L’amitié tous azimuts s’est tellement développée pendant deux décennies qu’El Al Airlines a ouvert un vol Tel Aviv – Johannesburg (avec une escale à Nairobi). Cela dit, les relations israélo-juives de cette période constituent l’un des épisodes les plus secrets de l’histoire de la guerre froide.
À l’apogée de la surréaliste amitié israélo-juive (fin des années 1970), la population juive d’Afrique du Sud dépassait les 120 000 personnes. Après 1991, tout s’est effondré et l’émigration juive de l’Afrique du Sud vers n’importe où a commencé, prenant rapidement le caractère d’une fuite.
Mémoire historique contre Israël
Aujourd’hui, environ 50 000 Juifs, pour la plupart orthodoxes, vivent en Afrique du Sud. Mais une proportion importante de Juifs sud-africains ont été baptisés et se sont convertis à l’afrikaans, parfois enregistrés comme Allemands ou Suisses. C’est d’ailleurs à cela que l’humanité doit aujourd’hui l’existence d’Ilon Musk, natif de Pretoria, fils du propriétaire des mines d’émeraudes du lac Tanganyika en Zambie.
Le fait est que l’ANC arrivé au pouvoir s’est rapidement souvenu de qui fournissait des armes au régime de l’apartheid. Et c’était Israël. A bas l’apartheid. En outre, l’ANC fonctionne encore aujourd’hui avec un vocabulaire et une rhétorique quasi-communistes et socialistes, ce qui le rapproche de nombreux mouvements arabes. N’oublions pas non plus que de nombreux dirigeants de l’ANC, dont l’actuel président Cyril Ramaphosa, ont été éduqués avec les Palestiniens de cette génération dans les mêmes camps d’entraînement et se sont assis aux mêmes pupitres dans des écoles spéciales. Ils ont partagé la même cantine dans un centre d’entraînement spécial en Crimée.
Bien sûr, nous ne parlons pas du Hamas en particulier – il s’agit d’une toute autre génération de Palestiniens. Mais l’histoire d’amour avec les mouvements nationaux palestiniens est fermement ancrée en Afrique du Sud. Il s’agit même d’une sorte d’étrange amour à trois, puisqu’Israël a entretenu des relations amicales avec les partis et mouvements boers de droite, voire radicaux, par opposition à l’ANC et à d’autres organisations noires, par inertie.

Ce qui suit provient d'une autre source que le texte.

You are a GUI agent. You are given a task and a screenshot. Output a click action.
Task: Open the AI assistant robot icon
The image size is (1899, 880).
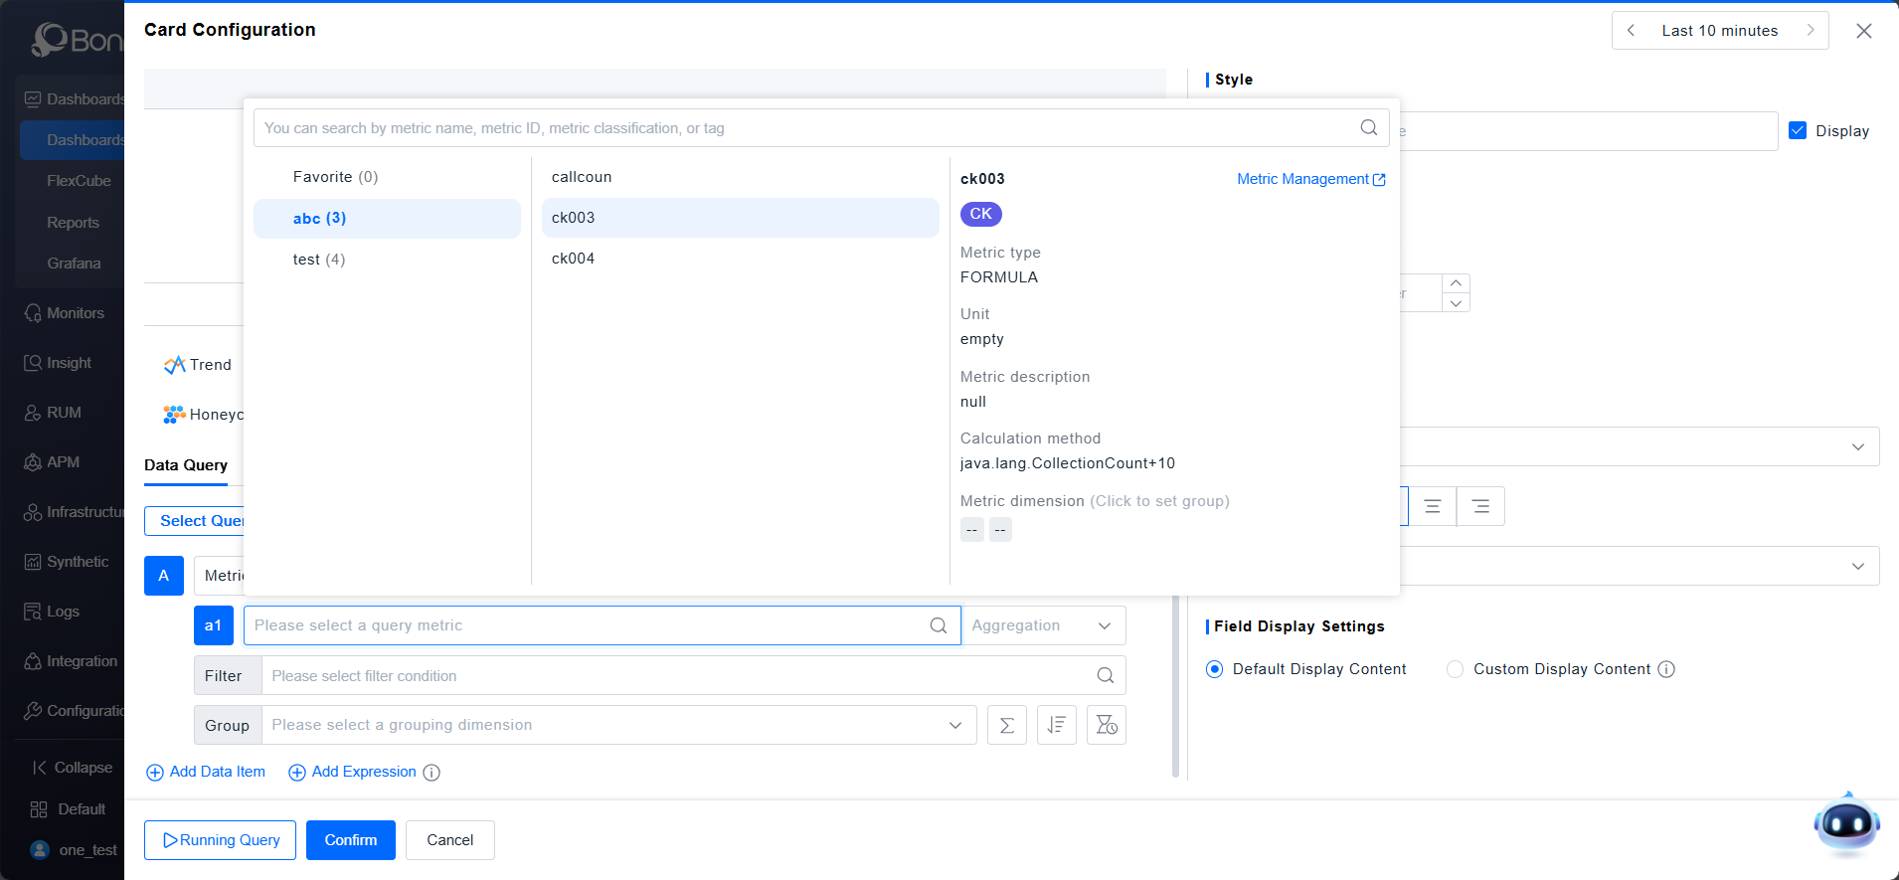coord(1846,824)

Et ce n’est pas là l’histoire des relations privées entre l’Afrique du Sud et Israël. Le choix pro-palestinien de la Pretoria moderne est dominé précisément par l’idéologie et la mémoire historique sur lesquelles s’appuie le Congrès national africain au pouvoir. Et la longue et parfois surprenante histoire des Juifs en Afrique du Sud illustre tous les mythes antisémites à la fois, du gouvernement mondial au communisme. En fin de compte, il s’avère que les pays et les peuples ne sont pas toujours guidés par des objectifs strictement pragmatiques, mais qu’ils agissent « selon leur cœur ». Car rompre les relations diplomatiques n’a rien de pragmatique.